Now we can login again to our psql client and run the SQL queries:
gpadmin=# select count(*) from stock_demo.stock; count ------- 14296 (1 row) gpadmin=# select symbol, date, adjclose from stock_demo.stock where adjclose in gpadmin-# ( select max(adjclose) as max_adj_close from stock_demo.stock gpadmin(# group by symbol ) gpadmin-# order by symbol; symbol | date | adjclose --------+------------+---------- AAPL | 2012-09-19 | 685.76 GOOG | 2013-07-15 | 924.69 NOK | 2000-06-19 | 42.24 (3 rows)
These SQL queries relied on HAWQ internal table,thus we had to load the data into it from our local file system.

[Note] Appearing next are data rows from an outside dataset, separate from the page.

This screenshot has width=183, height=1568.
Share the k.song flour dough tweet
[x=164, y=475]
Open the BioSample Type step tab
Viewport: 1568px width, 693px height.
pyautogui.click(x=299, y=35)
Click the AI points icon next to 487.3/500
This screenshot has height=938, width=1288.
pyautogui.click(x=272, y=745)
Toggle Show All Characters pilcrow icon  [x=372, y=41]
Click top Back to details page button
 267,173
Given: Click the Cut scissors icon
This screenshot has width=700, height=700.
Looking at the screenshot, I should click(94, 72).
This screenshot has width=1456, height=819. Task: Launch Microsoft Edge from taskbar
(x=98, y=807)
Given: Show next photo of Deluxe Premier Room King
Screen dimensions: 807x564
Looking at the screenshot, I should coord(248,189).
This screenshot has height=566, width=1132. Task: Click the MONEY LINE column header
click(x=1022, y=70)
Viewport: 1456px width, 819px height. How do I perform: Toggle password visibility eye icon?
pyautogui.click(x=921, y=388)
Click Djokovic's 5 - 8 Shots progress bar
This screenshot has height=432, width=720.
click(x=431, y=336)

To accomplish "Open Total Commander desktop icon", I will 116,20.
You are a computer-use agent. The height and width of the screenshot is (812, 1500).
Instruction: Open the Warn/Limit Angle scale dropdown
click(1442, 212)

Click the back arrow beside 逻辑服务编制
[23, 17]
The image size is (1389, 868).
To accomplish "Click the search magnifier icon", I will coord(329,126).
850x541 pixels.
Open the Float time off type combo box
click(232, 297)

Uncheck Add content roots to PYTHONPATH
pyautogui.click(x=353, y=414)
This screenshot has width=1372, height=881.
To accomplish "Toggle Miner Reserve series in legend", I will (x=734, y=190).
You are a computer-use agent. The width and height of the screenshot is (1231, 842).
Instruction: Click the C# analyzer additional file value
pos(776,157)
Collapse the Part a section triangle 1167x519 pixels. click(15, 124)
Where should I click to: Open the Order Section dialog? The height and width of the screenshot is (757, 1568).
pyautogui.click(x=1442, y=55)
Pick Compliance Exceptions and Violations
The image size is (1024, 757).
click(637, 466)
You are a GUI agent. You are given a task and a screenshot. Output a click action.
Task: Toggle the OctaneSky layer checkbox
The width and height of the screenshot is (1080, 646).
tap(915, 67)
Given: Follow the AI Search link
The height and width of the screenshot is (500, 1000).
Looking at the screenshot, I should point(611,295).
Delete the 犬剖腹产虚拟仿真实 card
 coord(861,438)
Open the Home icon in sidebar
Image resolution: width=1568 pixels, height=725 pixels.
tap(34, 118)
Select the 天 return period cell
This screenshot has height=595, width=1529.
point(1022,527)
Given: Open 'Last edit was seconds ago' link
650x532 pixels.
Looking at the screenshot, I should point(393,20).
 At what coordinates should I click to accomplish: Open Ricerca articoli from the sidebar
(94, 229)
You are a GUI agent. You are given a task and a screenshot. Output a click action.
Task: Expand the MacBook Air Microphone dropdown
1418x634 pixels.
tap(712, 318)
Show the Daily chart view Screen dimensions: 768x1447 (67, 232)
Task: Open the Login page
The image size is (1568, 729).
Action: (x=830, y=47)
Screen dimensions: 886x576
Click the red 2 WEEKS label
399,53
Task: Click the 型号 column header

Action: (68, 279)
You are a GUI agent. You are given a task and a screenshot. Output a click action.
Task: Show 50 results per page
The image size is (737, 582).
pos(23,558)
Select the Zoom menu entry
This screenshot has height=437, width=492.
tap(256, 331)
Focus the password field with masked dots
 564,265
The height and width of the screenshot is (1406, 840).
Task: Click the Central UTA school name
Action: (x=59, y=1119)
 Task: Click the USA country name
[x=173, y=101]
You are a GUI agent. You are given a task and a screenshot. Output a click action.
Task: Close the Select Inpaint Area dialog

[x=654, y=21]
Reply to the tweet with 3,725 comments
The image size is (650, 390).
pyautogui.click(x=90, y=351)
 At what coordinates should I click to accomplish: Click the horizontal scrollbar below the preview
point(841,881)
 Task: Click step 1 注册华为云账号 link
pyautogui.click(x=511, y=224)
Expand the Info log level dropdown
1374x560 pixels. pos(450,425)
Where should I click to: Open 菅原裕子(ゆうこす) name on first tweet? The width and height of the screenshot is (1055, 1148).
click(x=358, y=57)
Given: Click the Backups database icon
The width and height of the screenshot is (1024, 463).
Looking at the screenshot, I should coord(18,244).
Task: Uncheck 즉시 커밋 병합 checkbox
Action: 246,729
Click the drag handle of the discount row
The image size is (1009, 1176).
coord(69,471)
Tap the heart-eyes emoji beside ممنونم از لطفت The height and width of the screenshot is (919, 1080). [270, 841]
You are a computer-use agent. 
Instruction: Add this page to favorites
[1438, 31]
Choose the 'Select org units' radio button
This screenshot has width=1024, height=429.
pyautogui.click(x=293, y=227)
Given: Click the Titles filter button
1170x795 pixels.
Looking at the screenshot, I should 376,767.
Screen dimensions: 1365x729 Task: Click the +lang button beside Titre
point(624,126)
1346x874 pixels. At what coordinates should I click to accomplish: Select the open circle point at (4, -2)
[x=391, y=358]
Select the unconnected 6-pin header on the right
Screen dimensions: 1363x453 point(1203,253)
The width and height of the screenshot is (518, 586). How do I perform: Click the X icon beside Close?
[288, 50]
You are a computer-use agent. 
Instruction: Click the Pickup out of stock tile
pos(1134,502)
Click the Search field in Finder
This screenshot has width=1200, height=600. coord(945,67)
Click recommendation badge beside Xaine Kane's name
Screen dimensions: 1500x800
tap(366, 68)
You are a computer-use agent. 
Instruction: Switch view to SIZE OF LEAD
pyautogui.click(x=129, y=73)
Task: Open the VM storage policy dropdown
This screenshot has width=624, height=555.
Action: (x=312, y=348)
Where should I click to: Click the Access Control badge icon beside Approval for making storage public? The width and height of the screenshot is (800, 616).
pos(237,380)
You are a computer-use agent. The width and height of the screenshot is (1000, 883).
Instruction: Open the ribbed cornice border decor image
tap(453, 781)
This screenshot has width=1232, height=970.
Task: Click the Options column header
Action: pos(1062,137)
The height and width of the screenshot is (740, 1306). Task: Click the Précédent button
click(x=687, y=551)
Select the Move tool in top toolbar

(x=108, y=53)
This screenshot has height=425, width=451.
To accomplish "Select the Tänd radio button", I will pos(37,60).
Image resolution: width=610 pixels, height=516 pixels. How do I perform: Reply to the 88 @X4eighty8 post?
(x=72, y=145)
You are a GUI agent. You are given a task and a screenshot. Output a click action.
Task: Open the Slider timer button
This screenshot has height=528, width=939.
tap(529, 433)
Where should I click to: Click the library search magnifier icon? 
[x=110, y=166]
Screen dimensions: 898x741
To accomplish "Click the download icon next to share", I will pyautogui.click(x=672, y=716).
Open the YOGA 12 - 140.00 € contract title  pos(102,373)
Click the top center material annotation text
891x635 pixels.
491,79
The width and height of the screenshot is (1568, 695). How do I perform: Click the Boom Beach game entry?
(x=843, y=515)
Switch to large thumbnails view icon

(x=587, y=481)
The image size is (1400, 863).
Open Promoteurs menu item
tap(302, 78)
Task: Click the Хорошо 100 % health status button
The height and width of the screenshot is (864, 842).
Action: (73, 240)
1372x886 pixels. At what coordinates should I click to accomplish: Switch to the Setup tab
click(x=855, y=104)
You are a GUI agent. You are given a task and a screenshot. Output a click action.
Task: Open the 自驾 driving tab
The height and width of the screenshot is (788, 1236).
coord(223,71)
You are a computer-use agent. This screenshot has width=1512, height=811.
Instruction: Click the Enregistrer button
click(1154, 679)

HAWQ also support the notion of external tables using PXF (Pivotal eXtension Framework). It is an external table interface in HAWQ that allows to read data directly from HDFS directories. It has a concept of fragmenters, accessors and resolvers which are used to split the data files into smaller chunks and read them into HAWQ without having the need to explicitly load them into HAWQ internal tables.
If we want to use external table, we need to create it using the following SQL statement:
gpadmin=# create external table stock_demo.stock_pxf gpadmin-# ( gpadmin(# symbol TEXT, gpadmin(# date TEXT, gpadmin(# open NUMERIC(6,2), gpadmin(# high NUMERIC(6,2), gpadmin(# low NUMERIC(6,2), gpadmin(# close NUMERIC(6,2), gpadmin(# volume INTEGER, gpadmin(# adjclose NUMERIC(6,2) gpadmin(# ) gpadmin-# location ('pxf://pivhdsne:50070/stock_demo/input/*.csv?Fragmenter=HdfsDataFragmenter&Accessor=TextFileAccessor&Resolver=TextResolver') gpadmin-# format 'TEXT' (delimiter = E'\,');
Then we can run the same queries against the external table as before:
gpadmin=# select count(*) from stock_demo.stock_pxf; count ------- 14296 (1 row) gpadmin=# select symbol, date, adjclose from stock_demo.stock_pxf where adjclose in gpadmin-# ( select max(adjclose) as max_adj_close from stock_demo.stock_pxf gpadmin(# group by symbol ) gpadmin-# order by symbol; symbol | date | adjclose --------+------------+---------- AAPL | 2012-09-19 | 685.76 GOOG | 2013-07-15 | 924.69 NOK | 2000-06-19 | 42.24 (3 rows)
SQL on Hadoop is gaining significant momentum, the demand to be able to run ad-hoc, interactive queries as well as batch data processing on top of Hadoop is increasing. Most of the key players in big data world have started providing solutions to address these needs. 2014 seems to be an interesting year to see how these offerings are going to evolve.